End of year

With thirty-six hours remaining in 2017, I have completed the list of books I have read since resuming my blog earlier this year. Not a great accomplishment, but a self-given task completed, and I take some pleasure in that.

“Round the Christmas Fire: Festive Stories”, Vintage Books, London, 2013. I purchased this from Hampstead House Books, a favourite source for discounted books. The book is a selection of seasonal writings featuring the talent of Truman Capote, Charles Dickens, O. Henry, Dylan Thomas, P.G. Wodehouse, Edith Wharton and others.

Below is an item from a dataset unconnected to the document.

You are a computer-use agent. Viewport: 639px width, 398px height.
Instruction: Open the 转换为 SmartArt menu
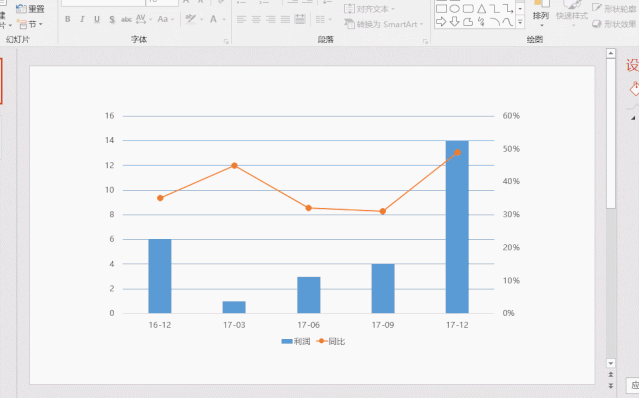383,24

Included are ghost stories, diary entries, excerpts from books and short stories. Some are well known, such as the “There never was such a goose” from Dickens’ “A Christmas Carol” and “Henry’s “The Gift of the Magi.” I especially enjoyed “A Christmas Memory” by Truman Capote which had all the sultry charm of New Orleans mixed with the fuzzy warmth of boyhood memory. I finished reading the book on Christmas Day night and considered it time appropriately and well spent.

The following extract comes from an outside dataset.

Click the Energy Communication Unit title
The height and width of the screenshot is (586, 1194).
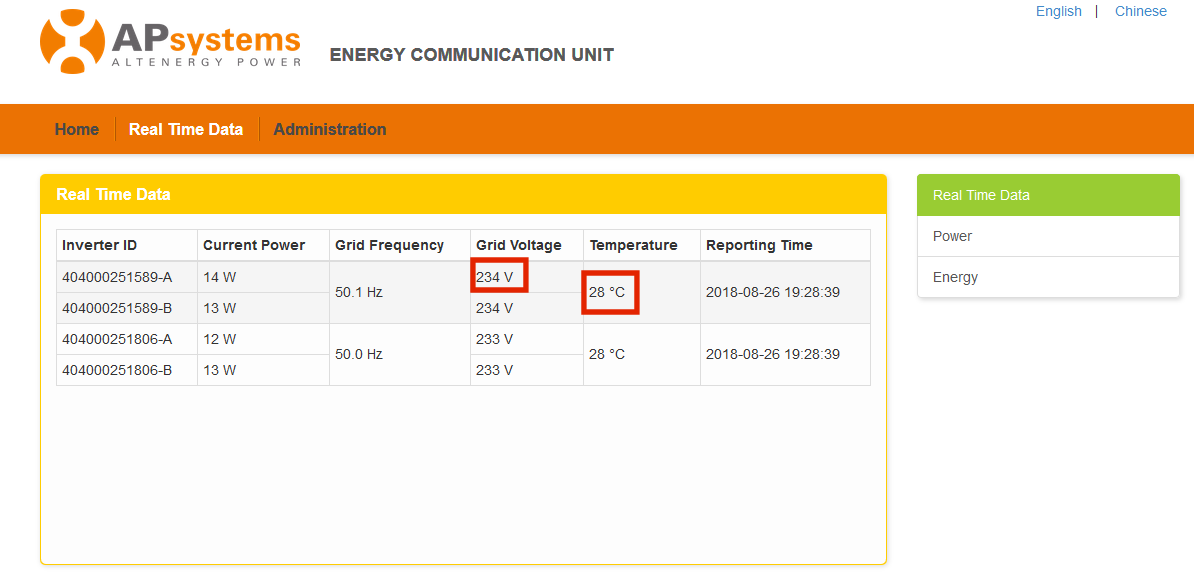click(471, 55)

“Redemption” by Leon Uris, Harper Collins, New York, 1995. I picked this up for $1 last summer at a used book sale. Years ago I had read “Trinity”, a family history set against the Irish struggle for freedom; “Redemption” is its sequel. The plot moves from Ireland to New Zealand, to Gallipoli and Cairo during World War 1 and back to Ireland, showcasing the intertwined stories of three families. All of Uris’ stories are sweeping sagas and this is no exception, although I found this one less captivating than others I have read.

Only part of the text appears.